▶ **WHAT YOU WILL DO**: Nothing is needed except the lines below that run from the one with "Screen dimensions: 640x480" through the one with "Given: Click the AO indicator legend label", repeated exactly.

*** AVAILABLE DATA Section Begins ***

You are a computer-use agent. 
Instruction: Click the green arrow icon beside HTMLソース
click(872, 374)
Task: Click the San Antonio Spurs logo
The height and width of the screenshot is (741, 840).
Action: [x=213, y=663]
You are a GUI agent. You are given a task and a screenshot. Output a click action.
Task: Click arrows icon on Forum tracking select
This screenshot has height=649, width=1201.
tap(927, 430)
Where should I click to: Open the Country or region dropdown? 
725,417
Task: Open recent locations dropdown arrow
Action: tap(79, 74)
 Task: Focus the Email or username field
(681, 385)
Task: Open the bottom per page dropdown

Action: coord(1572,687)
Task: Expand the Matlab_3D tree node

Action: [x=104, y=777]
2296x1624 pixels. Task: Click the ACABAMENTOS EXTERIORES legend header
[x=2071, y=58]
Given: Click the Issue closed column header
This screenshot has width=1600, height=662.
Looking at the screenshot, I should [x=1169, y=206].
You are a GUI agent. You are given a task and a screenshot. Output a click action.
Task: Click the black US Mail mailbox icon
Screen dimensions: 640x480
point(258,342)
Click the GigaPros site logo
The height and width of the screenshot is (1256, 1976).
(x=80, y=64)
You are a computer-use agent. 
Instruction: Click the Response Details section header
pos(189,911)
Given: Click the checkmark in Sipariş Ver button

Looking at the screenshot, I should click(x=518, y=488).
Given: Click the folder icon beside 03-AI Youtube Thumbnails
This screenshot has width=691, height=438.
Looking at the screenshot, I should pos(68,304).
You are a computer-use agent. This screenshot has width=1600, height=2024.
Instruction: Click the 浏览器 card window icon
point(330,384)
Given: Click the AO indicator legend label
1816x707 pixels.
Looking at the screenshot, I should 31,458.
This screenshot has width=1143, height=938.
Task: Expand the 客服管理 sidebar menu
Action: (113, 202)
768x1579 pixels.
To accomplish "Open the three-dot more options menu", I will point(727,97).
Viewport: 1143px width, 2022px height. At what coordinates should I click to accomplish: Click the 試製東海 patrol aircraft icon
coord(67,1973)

*** AVAILABLE DATA Section Ends ***

▶ **REPLY**:
Screen dimensions: 640x480
point(258,342)
Click the GigaPros site logo
The height and width of the screenshot is (1256, 1976).
(x=80, y=64)
You are a computer-use agent. 
Instruction: Click the Response Details section header
pos(189,911)
Given: Click the checkmark in Sipariş Ver button

Looking at the screenshot, I should click(x=518, y=488).
Given: Click the folder icon beside 03-AI Youtube Thumbnails
This screenshot has width=691, height=438.
Looking at the screenshot, I should pos(68,304).
You are a computer-use agent. This screenshot has width=1600, height=2024.
Instruction: Click the 浏览器 card window icon
point(330,384)
Given: Click the AO indicator legend label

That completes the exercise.